__Aufgabe__:
Schreibe die folgenden Einträge als JSON-Liste von Zeichenketten um, mit genau einer Zeichenkette pro Zeile. Leere Zeilen lässt du dabei weg.

__Übungsdaten__:

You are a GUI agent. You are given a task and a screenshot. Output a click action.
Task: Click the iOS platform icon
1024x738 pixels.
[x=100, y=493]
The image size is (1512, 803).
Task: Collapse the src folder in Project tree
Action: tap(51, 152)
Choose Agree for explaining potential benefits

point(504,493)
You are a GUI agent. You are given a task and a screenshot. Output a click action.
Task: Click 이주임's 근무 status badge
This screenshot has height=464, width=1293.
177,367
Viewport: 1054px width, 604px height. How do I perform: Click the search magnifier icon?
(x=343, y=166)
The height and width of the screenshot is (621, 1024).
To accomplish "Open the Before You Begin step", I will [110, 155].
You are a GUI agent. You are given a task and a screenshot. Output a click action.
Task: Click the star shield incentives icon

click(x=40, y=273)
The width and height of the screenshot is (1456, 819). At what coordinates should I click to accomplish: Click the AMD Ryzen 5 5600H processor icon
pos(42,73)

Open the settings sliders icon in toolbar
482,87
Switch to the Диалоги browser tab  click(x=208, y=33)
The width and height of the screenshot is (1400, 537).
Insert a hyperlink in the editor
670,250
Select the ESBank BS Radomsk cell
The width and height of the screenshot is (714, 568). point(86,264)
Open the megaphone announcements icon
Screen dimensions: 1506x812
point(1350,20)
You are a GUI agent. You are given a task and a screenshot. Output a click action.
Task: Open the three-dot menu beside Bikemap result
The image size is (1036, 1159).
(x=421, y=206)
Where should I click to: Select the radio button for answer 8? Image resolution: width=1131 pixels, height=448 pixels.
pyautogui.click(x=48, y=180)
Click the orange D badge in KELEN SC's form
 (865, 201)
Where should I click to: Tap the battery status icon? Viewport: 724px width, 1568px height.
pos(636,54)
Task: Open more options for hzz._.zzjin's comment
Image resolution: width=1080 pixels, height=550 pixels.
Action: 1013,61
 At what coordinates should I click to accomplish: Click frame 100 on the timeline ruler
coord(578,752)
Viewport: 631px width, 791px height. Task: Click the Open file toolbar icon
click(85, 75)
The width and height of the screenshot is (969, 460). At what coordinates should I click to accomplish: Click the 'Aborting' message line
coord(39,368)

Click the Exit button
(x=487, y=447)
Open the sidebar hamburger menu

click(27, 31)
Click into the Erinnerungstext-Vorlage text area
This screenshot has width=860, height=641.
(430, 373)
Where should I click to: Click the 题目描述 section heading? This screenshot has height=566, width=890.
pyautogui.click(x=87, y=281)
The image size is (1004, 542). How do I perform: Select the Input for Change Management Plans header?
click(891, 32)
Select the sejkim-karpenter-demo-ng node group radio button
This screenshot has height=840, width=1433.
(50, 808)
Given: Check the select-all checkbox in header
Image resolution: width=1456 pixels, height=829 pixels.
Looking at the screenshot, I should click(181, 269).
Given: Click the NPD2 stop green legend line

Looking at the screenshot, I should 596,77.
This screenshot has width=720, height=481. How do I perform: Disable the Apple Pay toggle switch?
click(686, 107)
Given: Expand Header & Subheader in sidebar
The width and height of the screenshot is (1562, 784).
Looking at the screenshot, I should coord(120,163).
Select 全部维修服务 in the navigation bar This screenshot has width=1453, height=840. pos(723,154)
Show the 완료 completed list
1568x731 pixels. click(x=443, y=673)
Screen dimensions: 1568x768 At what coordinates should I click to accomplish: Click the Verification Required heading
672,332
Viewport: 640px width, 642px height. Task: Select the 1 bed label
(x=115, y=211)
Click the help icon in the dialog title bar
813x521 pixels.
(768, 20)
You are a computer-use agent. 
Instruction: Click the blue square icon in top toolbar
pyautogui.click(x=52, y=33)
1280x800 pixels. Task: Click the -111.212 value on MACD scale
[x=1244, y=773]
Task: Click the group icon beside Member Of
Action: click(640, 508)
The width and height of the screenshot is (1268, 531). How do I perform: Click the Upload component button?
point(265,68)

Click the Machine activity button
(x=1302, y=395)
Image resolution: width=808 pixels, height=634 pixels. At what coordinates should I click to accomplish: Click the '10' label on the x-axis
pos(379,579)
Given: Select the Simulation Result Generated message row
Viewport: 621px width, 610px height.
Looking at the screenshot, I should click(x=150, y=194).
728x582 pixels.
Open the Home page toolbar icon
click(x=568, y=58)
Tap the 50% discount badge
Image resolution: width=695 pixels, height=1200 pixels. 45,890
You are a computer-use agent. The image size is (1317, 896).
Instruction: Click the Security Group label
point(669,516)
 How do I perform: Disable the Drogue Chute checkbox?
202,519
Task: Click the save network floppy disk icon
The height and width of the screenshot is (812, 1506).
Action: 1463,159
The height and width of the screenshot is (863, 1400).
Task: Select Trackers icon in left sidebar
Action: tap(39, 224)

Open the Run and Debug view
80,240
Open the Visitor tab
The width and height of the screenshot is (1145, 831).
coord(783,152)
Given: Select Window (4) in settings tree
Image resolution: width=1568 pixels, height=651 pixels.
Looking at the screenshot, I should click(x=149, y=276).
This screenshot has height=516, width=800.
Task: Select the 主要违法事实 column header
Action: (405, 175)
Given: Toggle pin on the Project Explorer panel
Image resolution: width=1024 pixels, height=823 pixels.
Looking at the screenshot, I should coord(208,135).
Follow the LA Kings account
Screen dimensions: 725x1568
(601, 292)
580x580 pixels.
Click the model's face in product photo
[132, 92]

__Lösung__:
[
  "You are a GUI agent. You are given a task and a screenshot. Output a click action.",
  "Task: Click the iOS platform icon",
  "1024x738 pixels.",
  "[x=100, y=493]",
  "The image size is (1512, 803).",
  "Task: Collapse the src folder in Project tree",
  "Action: tap(51, 152)",
  "Choose Agree for explaining potential benefits",
  "point(504,493)",
  "You are a GUI agent. You are given a task and a screenshot. Output a click action.",
  "Task: Click 이주임's 근무 status badge",
  "This screenshot has height=464, width=1293.",
  "177,367",
  "Viewport: 1054px width, 604px height. How do I perform: Click the search magnifier icon?",
  "(x=343, y=166)",
  "The height and width of the screenshot is (621, 1024).",
  "To accomplish \"Open the Before You Begin step\", I will [110, 155].",
  "You are a GUI agent. You are given a task and a screenshot. Output a click action.",
  "Task: Click the star shield incentives icon",
  "click(x=40, y=273)",
  "The width and height of the screenshot is (1456, 819). At what coordinates should I click to accomplish: Click the AMD Ryzen 5 5600H processor icon",
  "pos(42,73)",
  "Open the settings sliders icon in toolbar",
  "482,87",
  "Switch to the Диалоги browser tab  click(x=208, y=33)",
  "The width and height of the screenshot is (1400, 537).",
  "Insert a hyperlink in the editor",
  "670,250",
  "Select the ESBank BS Radomsk cell",
  "The width and height of the screenshot is (714, 568). point(86,264)",
  "Open the megaphone announcements icon",
  "Screen dimensions: 1506x812",
  "point(1350,20)",
  "You are a GUI agent. You are given a task and a screenshot. Output a click action.",
  "Task: Open the three-dot menu beside Bikemap result",
  "The image size is (1036, 1159).",
  "(x=421, y=206)",
  "Where should I click to: Select the radio button for answer 8? Image resolution: width=1131 pixels, height=448 pixels.",
  "pyautogui.click(x=48, y=180)",
  "Click the orange D badge in KELEN SC's form",
  " (865, 201)",
  "Where should I click to: Tap the battery status icon? Viewport: 724px width, 1568px height.",
  "pos(636,54)",
  "Task: Open more options for hzz._.zzjin's comment",
  "Image resolution: width=1080 pixels, height=550 pixels.",
  "Action: 1013,61",
  " At what coordinates should I click to accomplish: Click frame 100 on the timeline ruler",
  "coord(578,752)",
  "Viewport: 631px width, 791px height. Task: Click the Open file toolbar icon",
  "click(85, 75)",
  "The width and height of the screenshot is (969, 460). At what coordinates should I click to accomplish: Click the 'Aborting' message line",
  "coord(39,368)",
  "Click the Exit button",
  "(x=487, y=447)",
  "Open the sidebar hamburger menu",
  "click(27, 31)",
  "Click into the Erinnerungstext-Vorlage text area",
  "This screenshot has width=860, height=641.",
  "(430, 373)",
  "Where should I click to: Click the 题目描述 section heading? This screenshot has height=566, width=890.",
  "pyautogui.click(x=87, y=281)",
  "The image size is (1004, 542). How do I perform: Select the Input for Change Management Plans header?",
  "click(891, 32)",
  "Select the sejkim-karpenter-demo-ng node group radio button",
  "This screenshot has height=840, width=1433.",
  "(50, 808)",
  "Given: Check the select-all checkbox in header",
  "Image resolution: width=1456 pixels, height=829 pixels.",
  "Looking at the screenshot, I should click(181, 269).",
  "Given: Click the NPD2 stop green legend line",
  "Looking at the screenshot, I should 596,77.",
  "This screenshot has width=720, height=481. How do I perform: Disable the Apple Pay toggle switch?",
  "click(686, 107)",
  "Given: Expand Header & Subheader in sidebar",
  "The width and height of the screenshot is (1562, 784).",
  "Looking at the screenshot, I should coord(120,163).",
  "Select 全部维修服务 in the navigation bar This screenshot has width=1453, height=840. pos(723,154)",
  "Show the 완료 completed list",
  "1568x731 pixels. click(x=443, y=673)",
  "Screen dimensions: 1568x768 At what coordinates should I click to accomplish: Click the Verification Required heading",
  "672,332",
  "Viewport: 640px width, 642px height. Task: Select the 1 bed label",
  "(x=115, y=211)",
  "Click the help icon in the dialog title bar",
  "813x521 pixels.",
  "(768, 20)",
  "You are a computer-use agent. ",
  "Instruction: Click the blue square icon in top toolbar",
  "pyautogui.click(x=52, y=33)",
  "1280x800 pixels. Task: Click the -111.212 value on MACD scale",
  "[x=1244, y=773]",
  "Task: Click the group icon beside Member Of",
  "Action: click(640, 508)",
  "The width and height of the screenshot is (1268, 531). How do I perform: Click the Upload component button?",
  "point(265,68)",
  "Click the Machine activity button",
  "(x=1302, y=395)",
  "Image resolution: width=808 pixels, height=634 pixels. At what coordinates should I click to accomplish: Click the '10' label on the x-axis",
  "pos(379,579)",
  "Given: Select the Simulation Result Generated message row",
  "Viewport: 621px width, 610px height.",
  "Looking at the screenshot, I should click(x=150, y=194).",
  "728x582 pixels.",
  "Open the Home page toolbar icon",
  "click(x=568, y=58)",
  "Tap the 50% discount badge",
  "Image resolution: width=695 pixels, height=1200 pixels. 45,890",
  "You are a computer-use agent. The image size is (1317, 896).",
  "Instruction: Click the Security Group label",
  "point(669,516)",
  " How do I perform: Disable the Drogue Chute checkbox?",
  "202,519",
  "Task: Click the save network floppy disk icon",
  "The height and width of the screenshot is (812, 1506).",
  "Action: 1463,159",
  "The height and width of the screenshot is (863, 1400).",
  "Task: Select Trackers icon in left sidebar",
  "Action: tap(39, 224)",
  "Open the Run and Debug view",
  "80,240",
  "Open the Visitor tab",
  "The width and height of the screenshot is (1145, 831).",
  "coord(783,152)",
  "Given: Select Window (4) in settings tree",
  "Image resolution: width=1568 pixels, height=651 pixels.",
  "Looking at the screenshot, I should click(x=149, y=276).",
  "This screenshot has height=516, width=800.",
  "Task: Select the 主要违法事实 column header",
  "Action: (405, 175)",
  "Given: Toggle pin on the Project Explorer panel",
  "Image resolution: width=1024 pixels, height=823 pixels.",
  "Looking at the screenshot, I should coord(208,135).",
  "Follow the LA Kings account",
  "Screen dimensions: 725x1568",
  "(601, 292)",
  "580x580 pixels.",
  "Click the model's face in product photo",
  "[132, 92]"
]